For patients with resectable pancreatic ductal adenocarcinoma (PDAC), the 12-month progression-free survival (PFS) may be increased with neoadjuvant modified 5-fluorouracil, leucovorin, oxaliplatin, and irinotecan (mFOLFIRINOX), according to a study published online June 20 in JAMA Oncology.
Michael Cecchini, M.D., from the Yale University School of Medicine in New Haven, Connecticut, and colleagues examined whether neoadjuvant mFOLFIRINOX leads to early control of micrometastasis and improves survival among patients with resectable PDAC in an open-label phase 2 trial. Forty-six patients received six cycles of neoadjuvant mFOLFIRINOX before surgery and six cycles of adjuvant mFOLFIRINOX.

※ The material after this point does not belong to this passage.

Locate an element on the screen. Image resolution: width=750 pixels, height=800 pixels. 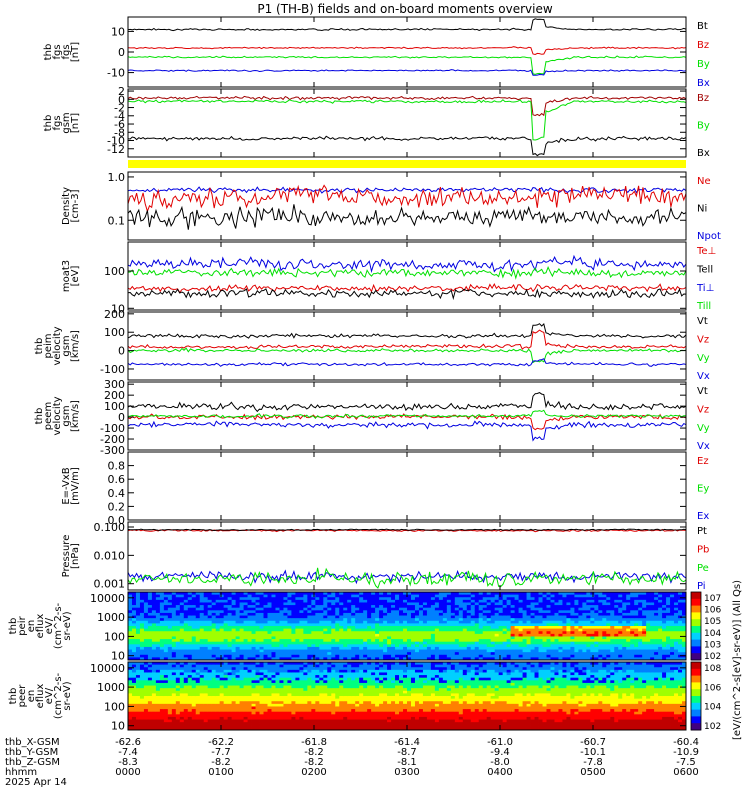
panel-frame is located at coordinates (407, 486).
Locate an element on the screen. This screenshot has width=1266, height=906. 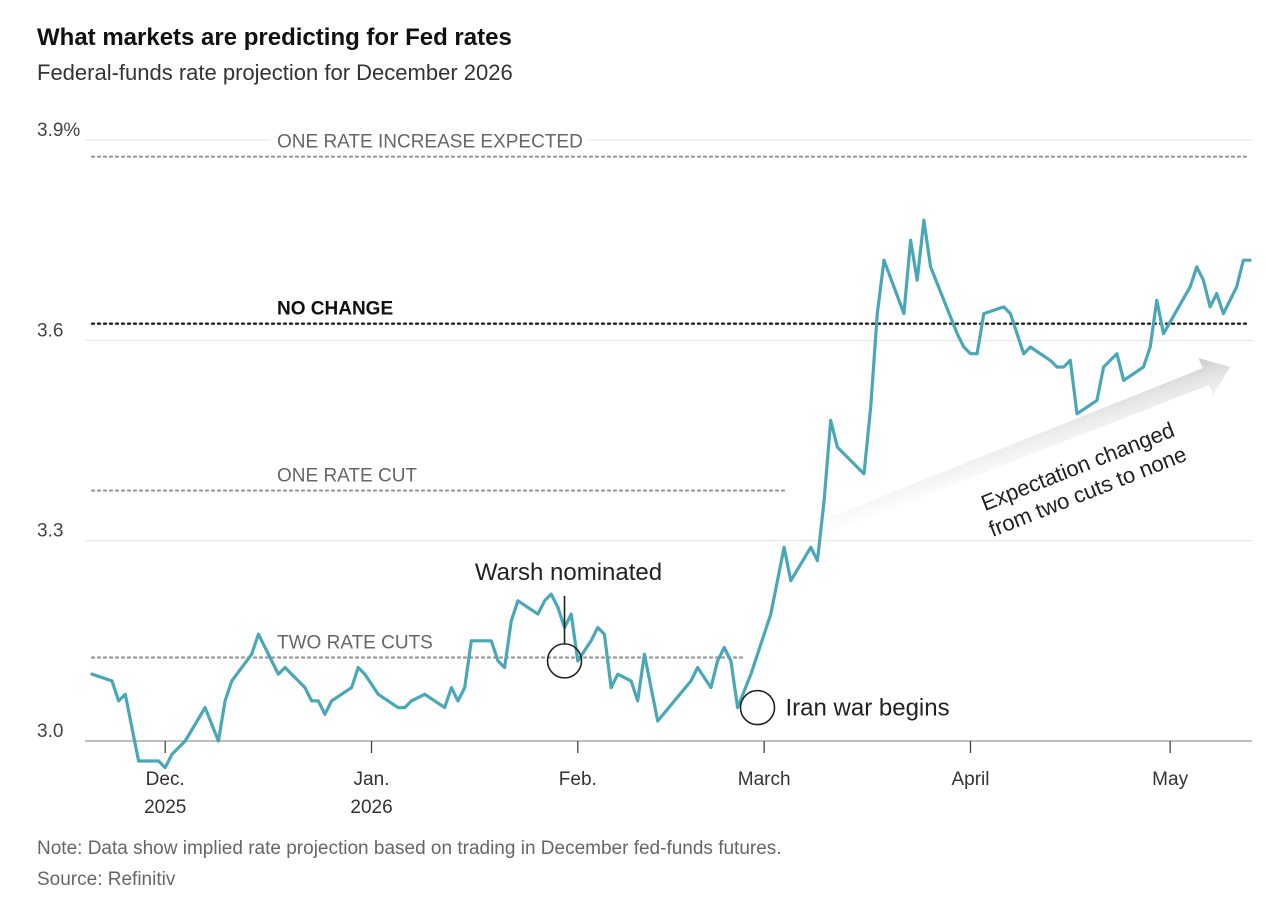
y-tick-label: 3.0 is located at coordinates (50, 732).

The researchers found that 37 patients completed all six preoperative mFOLFIRINOX cycles, and 33 underwent surgery. Twenty-seven patients underwent resection per protocol. During exploration, metastatic or unresectable disease was identified in six patients; 10 patients underwent off-protocol surgery. The 12-month PFS was 67 percent; the median PFS was 16.6 months, and median overall survival (OS) was 37.2 months. Sixteen of 22 patients (73 percent) had baseline circulating tumor (ct)DNA levels; 18 percent (three of 17) patients had detectable ctDNA after six cycles of mFOLFIRINOX. Worse PFS and OS were seen for those with detectable ctDNA levels four weeks postresection compared with those with undetectable levels.
“While our reported survival rates are promising, a randomized clinical trial is critical to determine whether perioperative mFOLFIRINOX enhances cure rates compared with adjuvant FOLFIRINOX,” the authors write.
Several authors disclosed ties to the pharmaceutical and biotechnology industries.